Forse il primo consiglio che mi sento di darle, cara Jessica, è quello di farsi aiutare da una terza persona che interrompa il circolo vizioso della vostra relazione sul cibo ( papà, nonni, babysitter). Potrebbe essere utile, per un breve periodo, proporre alla bambina solo gli alimenti che gradisce di più per farle riacquistare una certa confidenza con il cibo. Anche la possibilità di inserirla in un asilo nido può essere presa in considerazione, in quanto l’esempio positivo dei compagni potrebbe aiutarla molto. Inoltre è consigliabile preparare cibi invitanti sia nei colori che nelle forme e permettere alla bambina di familiarizzare, anche fisicamente con essi, portandoseli da sola alla bocca, come lei stessa ha sperimentato. Avere la bambina a tavola con il resto della famiglia a 2 anni deve essere la regola per tutti i bambini, così si incuriosiscono ai sapori, ai cibi e ai discorsi dei grandi di cui ormai dovrebbero condividere la dieta. Alcuni medici ritengono che possa essere utile “affamare” in modo controllato i bambini, cioè mantenendo la regolare frequenza dei pasti e non offrendo subito loro l’alternativa al cibo rifiutato, però in questo caso è bene che si occupi dell’alimentazione un’altra persona che non sia la madre.
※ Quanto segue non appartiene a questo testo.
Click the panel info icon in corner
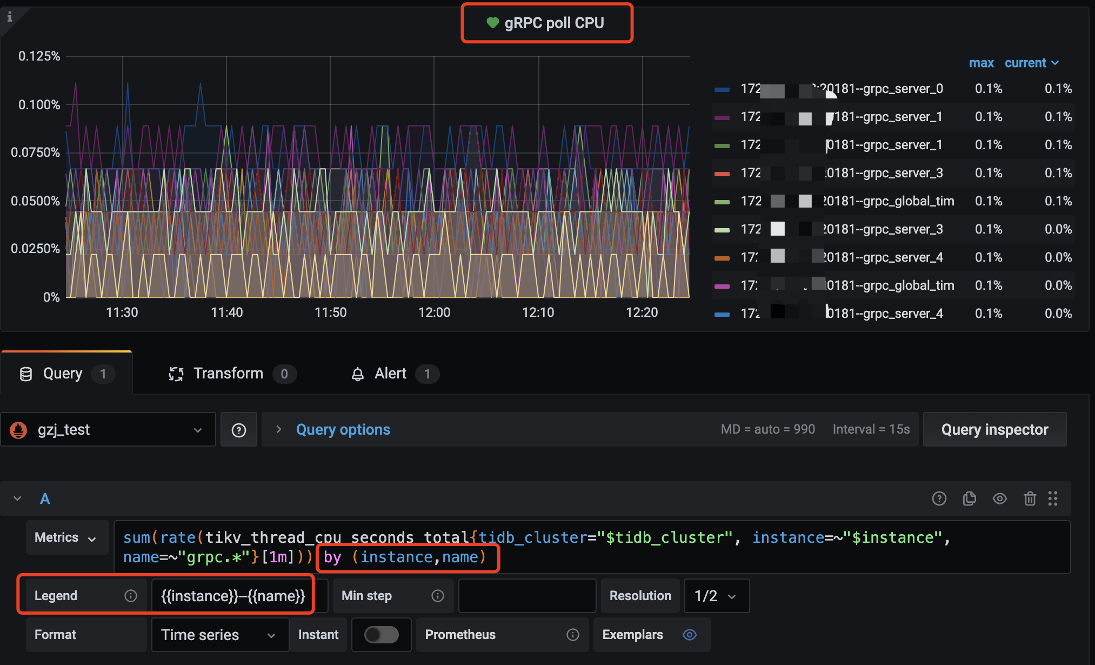Viewport: 1095px width, 665px height. click(9, 17)
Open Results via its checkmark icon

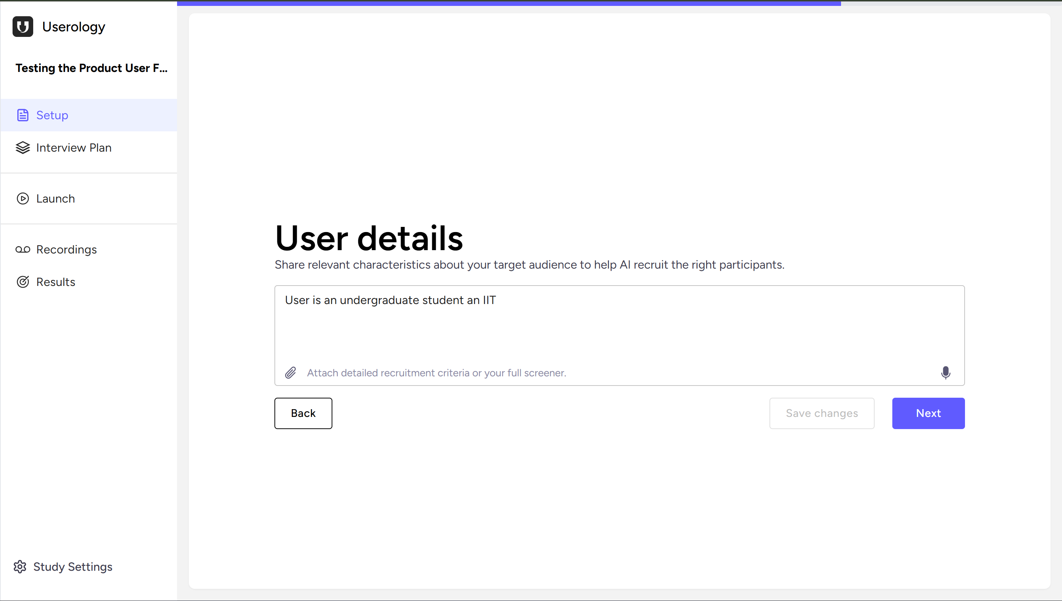[23, 282]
E’ auspicabile che la bambina riacquisti un sano rapporto con il cibo e lo viva come momento gioioso e la madre riacquisti la serenità di un rapporto privo di sensi di colpa e di inadeguatezza. Conosco bene questa sofferenza e questa impotenza che coglie le mamme nella situazione di Jessica e credo che a volte possa essere necessario chiedere una consulenza psicologica, in modo da inquadrare la dinamica relazionale e pianificare dei comportamenti alternativi, sempre con l’ottica di un sano ottimismo che non deve mai abbandonare una mamma.